You have to be willing to go to court, and be able to afford that. And even if you did, they probably settle right away and out of court. Easier and cheaper. Nobody will go through the trouble for a couple of bucks and that's what they all count on. Now, if you got a couple of thousands of dollars in it, that'll change.
CIG settles immediately if you threat them with legal action. They won't ever go to court until they fold, so the amount doesn't matter.
Valve is a different story. They go beyond what the EU law requires (few hours of playtime) for distant selling refunds, but they do it to deal with the more strong warranty laws in a convenient way. If you make a good case ("game crashing after the tutorial"), they will refund you even after 14 days and hours of playtime. It's just not an automated process. It doesn't cost them, only the developer. You don't have to go to court. Valve's competitors go even beyond that. GOG has a 30 days refund with no playtime limit.
What's more important is: Whatever you clicked through to make your payment (like the Kickstarter project description) and also the generally available advertising material / public press reporting is part of the contract for a consumer purchase. Any warranty and grace periods don't even start until that is delivered.
For a Kickstarter backer inside the EU that means, as long as
Real quick, Star Citizen is:
A rich universe focused on epic space adventure, trading and dogfighting in first person.
Single Player – Offline or Online(Drop in / Drop out co-op play)

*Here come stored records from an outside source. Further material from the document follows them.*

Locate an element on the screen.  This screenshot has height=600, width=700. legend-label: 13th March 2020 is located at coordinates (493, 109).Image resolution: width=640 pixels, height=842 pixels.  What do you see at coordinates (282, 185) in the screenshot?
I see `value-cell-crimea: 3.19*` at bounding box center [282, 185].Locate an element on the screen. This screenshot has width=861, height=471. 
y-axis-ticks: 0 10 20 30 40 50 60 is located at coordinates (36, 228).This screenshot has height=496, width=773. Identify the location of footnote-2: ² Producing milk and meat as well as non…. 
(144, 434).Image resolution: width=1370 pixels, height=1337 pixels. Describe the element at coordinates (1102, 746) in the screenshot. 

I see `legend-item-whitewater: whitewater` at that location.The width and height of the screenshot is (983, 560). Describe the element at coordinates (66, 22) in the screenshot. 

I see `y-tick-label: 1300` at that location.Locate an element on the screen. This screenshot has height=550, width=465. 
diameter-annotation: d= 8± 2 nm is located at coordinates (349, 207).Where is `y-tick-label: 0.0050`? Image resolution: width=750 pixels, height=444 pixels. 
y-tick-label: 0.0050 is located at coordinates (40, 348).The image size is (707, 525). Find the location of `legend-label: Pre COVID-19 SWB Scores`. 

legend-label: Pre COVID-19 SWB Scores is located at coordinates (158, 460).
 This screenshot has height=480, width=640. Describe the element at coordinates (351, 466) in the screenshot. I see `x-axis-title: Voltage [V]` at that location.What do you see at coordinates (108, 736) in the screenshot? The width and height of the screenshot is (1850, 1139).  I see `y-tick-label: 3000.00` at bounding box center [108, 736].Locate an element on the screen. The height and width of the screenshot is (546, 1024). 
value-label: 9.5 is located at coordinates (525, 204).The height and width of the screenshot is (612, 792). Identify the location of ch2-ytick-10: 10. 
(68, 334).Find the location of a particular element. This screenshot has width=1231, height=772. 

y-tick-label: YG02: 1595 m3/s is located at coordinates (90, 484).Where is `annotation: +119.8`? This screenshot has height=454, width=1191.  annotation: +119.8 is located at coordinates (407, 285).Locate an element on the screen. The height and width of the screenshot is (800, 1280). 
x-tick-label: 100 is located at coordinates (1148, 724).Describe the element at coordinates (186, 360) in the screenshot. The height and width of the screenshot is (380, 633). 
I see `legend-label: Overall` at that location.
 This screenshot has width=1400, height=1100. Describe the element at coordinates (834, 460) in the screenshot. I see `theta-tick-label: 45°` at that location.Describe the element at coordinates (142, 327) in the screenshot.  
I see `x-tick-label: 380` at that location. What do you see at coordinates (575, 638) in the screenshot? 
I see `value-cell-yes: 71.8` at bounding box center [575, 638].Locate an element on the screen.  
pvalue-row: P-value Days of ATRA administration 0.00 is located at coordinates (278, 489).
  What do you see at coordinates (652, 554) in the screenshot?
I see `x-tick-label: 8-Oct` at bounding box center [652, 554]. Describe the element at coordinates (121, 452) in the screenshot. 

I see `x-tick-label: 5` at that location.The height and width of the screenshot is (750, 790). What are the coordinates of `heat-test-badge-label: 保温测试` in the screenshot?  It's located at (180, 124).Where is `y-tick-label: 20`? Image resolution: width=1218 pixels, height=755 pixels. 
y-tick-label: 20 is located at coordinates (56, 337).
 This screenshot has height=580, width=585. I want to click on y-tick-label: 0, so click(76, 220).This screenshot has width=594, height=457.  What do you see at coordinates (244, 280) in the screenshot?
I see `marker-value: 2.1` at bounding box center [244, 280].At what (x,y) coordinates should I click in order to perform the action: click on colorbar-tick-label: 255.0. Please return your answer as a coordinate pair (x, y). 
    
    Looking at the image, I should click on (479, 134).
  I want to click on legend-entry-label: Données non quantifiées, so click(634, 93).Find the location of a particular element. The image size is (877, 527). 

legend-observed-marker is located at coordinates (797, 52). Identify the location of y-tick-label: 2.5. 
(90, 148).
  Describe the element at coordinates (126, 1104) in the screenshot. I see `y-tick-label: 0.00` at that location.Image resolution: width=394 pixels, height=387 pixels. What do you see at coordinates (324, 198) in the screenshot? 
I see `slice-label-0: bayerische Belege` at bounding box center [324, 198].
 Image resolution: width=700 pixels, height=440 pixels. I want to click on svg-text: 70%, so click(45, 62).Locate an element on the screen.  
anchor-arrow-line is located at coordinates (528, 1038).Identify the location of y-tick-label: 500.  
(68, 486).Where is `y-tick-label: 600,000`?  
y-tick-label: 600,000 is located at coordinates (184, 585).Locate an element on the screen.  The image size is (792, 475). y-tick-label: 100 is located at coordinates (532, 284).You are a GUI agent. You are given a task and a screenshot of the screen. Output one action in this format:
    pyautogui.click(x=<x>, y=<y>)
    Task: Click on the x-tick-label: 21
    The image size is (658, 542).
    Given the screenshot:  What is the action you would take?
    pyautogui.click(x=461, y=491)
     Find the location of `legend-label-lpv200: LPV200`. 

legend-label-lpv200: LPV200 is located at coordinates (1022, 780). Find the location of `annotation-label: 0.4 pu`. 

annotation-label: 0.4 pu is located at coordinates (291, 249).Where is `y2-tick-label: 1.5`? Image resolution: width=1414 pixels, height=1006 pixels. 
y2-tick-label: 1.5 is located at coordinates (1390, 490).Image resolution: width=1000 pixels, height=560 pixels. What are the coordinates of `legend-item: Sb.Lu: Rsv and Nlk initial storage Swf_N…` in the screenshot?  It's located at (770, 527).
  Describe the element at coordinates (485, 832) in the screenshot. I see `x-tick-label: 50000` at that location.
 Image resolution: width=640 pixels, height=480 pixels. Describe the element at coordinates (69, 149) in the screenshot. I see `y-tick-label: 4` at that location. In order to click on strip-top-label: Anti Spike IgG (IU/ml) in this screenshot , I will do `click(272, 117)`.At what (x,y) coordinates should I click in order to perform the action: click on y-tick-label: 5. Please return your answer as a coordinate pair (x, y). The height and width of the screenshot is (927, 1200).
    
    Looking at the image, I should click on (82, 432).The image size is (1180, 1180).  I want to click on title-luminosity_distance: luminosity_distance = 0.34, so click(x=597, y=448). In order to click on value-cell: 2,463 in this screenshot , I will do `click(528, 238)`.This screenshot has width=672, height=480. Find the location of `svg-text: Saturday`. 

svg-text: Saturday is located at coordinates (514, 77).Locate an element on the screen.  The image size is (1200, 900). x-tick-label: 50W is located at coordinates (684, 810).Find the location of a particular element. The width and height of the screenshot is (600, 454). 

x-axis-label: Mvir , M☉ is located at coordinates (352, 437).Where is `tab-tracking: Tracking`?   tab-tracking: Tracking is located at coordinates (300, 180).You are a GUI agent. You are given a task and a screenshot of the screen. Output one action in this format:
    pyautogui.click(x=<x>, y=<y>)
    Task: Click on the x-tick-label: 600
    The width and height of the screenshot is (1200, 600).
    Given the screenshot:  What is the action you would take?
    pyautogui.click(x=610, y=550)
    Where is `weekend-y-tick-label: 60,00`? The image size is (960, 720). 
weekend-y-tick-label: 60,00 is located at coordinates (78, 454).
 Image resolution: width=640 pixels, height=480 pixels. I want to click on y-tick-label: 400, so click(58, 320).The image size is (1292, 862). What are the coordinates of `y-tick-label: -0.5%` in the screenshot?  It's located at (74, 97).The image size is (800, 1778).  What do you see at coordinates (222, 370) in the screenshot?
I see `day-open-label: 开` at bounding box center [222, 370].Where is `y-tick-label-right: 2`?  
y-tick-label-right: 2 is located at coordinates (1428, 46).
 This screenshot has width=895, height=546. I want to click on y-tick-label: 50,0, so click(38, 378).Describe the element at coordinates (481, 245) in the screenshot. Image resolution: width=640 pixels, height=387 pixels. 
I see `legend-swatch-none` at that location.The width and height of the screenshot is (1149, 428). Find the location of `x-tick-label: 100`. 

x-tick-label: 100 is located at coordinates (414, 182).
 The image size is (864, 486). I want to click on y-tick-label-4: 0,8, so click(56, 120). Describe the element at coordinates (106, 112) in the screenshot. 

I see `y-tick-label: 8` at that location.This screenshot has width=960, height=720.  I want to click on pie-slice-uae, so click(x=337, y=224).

Persistent Universe (hosted by US)
Mod-able multiplayer (hosted by YOU)
No Subscriptions
No Pay to Win
doesn't appear at the consumer's premises, nothing can expire legally. ToS doesn't matter, because EU consumers
cannot waive their rights. The latter is a really important part of consumer protection, because otherwise it would be worthless (every shady company would circumvent it). Complete contractual freedom only applies in B2B transactions between registered commercial entities, consumers are protected, even against their will.
The interesting thing is how CIG now tries to make MVP 2.6 or 3.0 the effective legal purchase item for new customers, so at least for those they fulfill the legal obligations by delivering the MVP. But does this work in EU? I don't think so. What matters is what uninformed consumers expect when they buy "Star Citizen". Like after attending to CIG's presenation at Gamescom, after watching videos published by CIG, after reading Gamestar reporting. Everything what is endorsed by CIG becomes part of the contract. Consumer protection explicitly relieves the consumers from doing deep and throughly research for every purchase, just as they don't expect them to understand legalese in ToS documents.
To get rid of refunds, CIG has to
...pull all advertising and made up demo reels for Star Citizen.
...honestly describe the MVP, ideally paired with a specific name ("Star Citizen Stanton") separating it from the fantasy.
...get the message out in media outlets who reported on the non-existing fantasy product.
...stop and correct shills theory-crafting on social media.
...stop selling concept ships.
Only if the unsuspecting consumer knows exactly what he gets without going through pages fine-print, CIG might be able to get away with selling a MVP.